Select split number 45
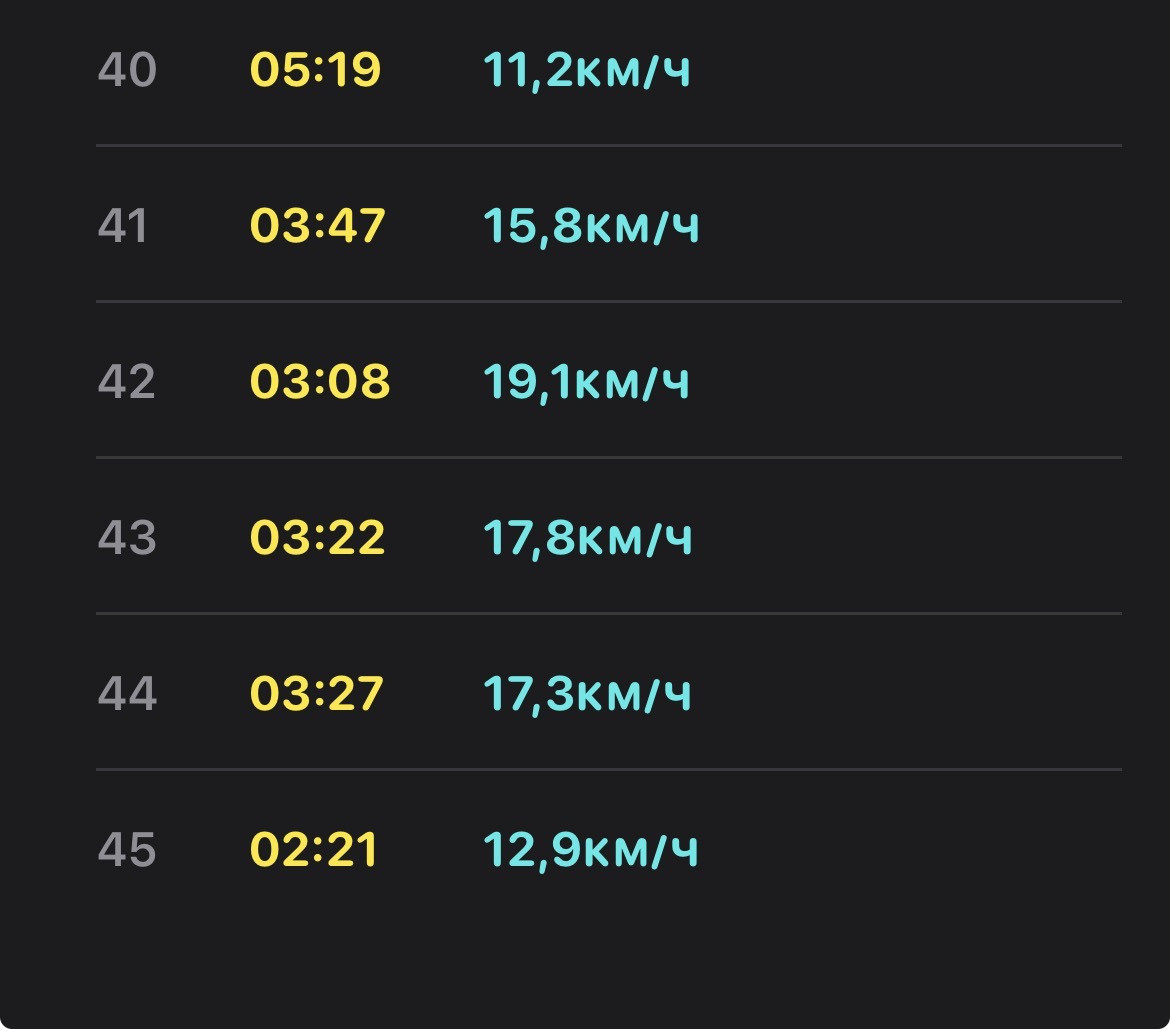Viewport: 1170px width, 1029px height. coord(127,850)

┄┄┄┄┄┄

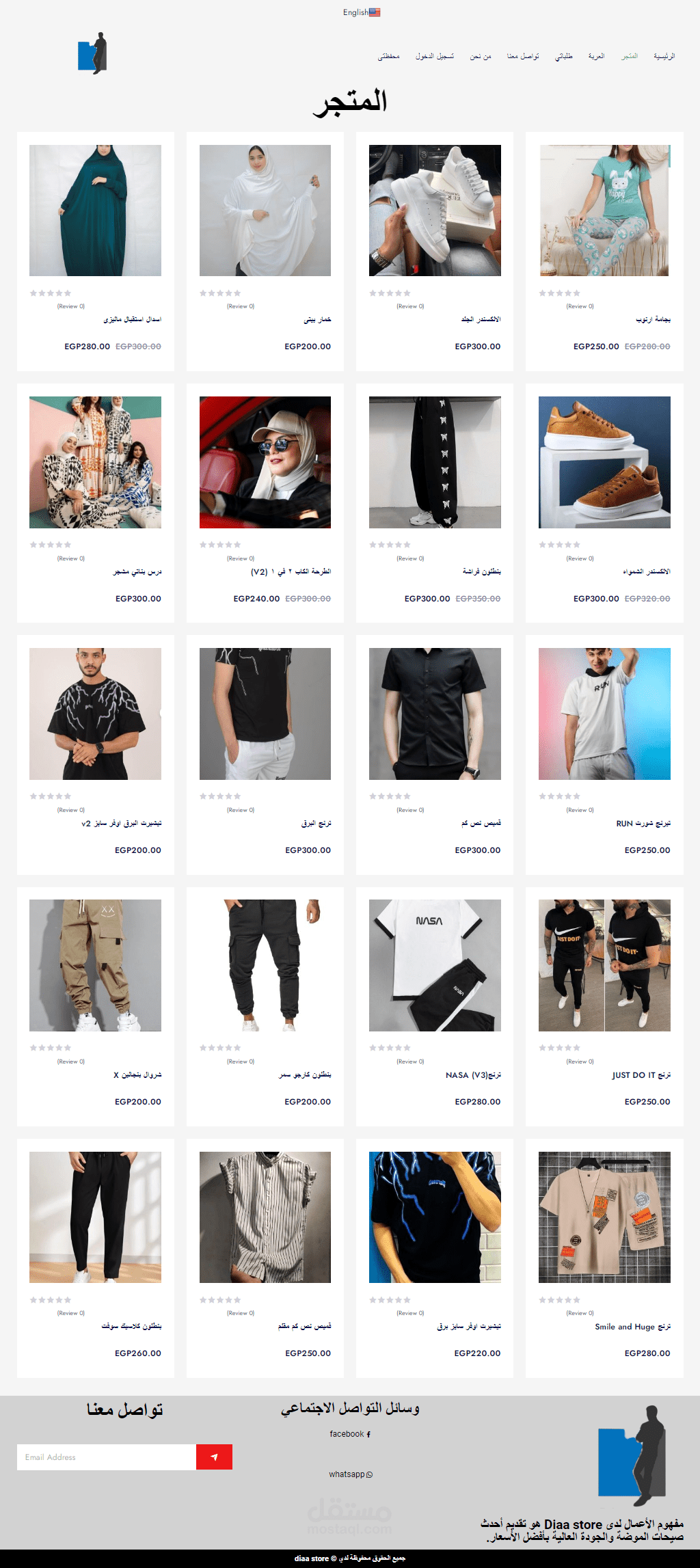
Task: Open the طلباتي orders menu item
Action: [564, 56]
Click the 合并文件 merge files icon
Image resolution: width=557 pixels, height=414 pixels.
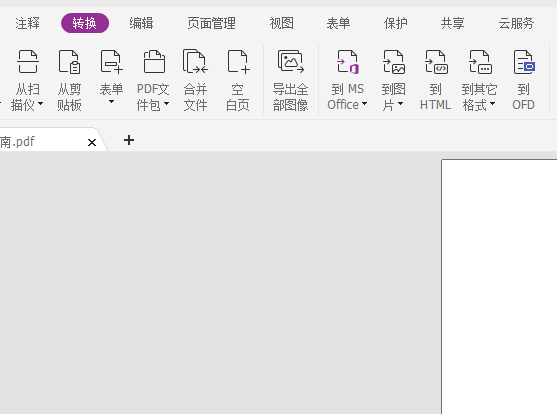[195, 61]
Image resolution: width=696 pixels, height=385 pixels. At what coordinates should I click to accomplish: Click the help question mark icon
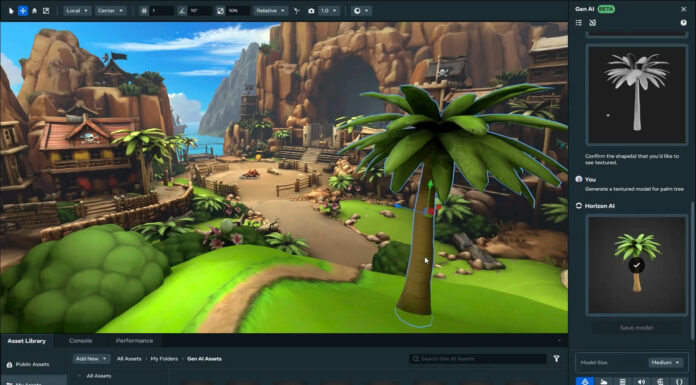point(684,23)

┄┄┄┄┄┄

Output the data from the line that contains "Image resolution: width=696" through the line that contains "point(684,23)", both included, copying each line without any change and omitting the pictures.

Image resolution: width=696 pixels, height=385 pixels. At what coordinates should I click to accomplish: Click the help question mark icon
point(684,23)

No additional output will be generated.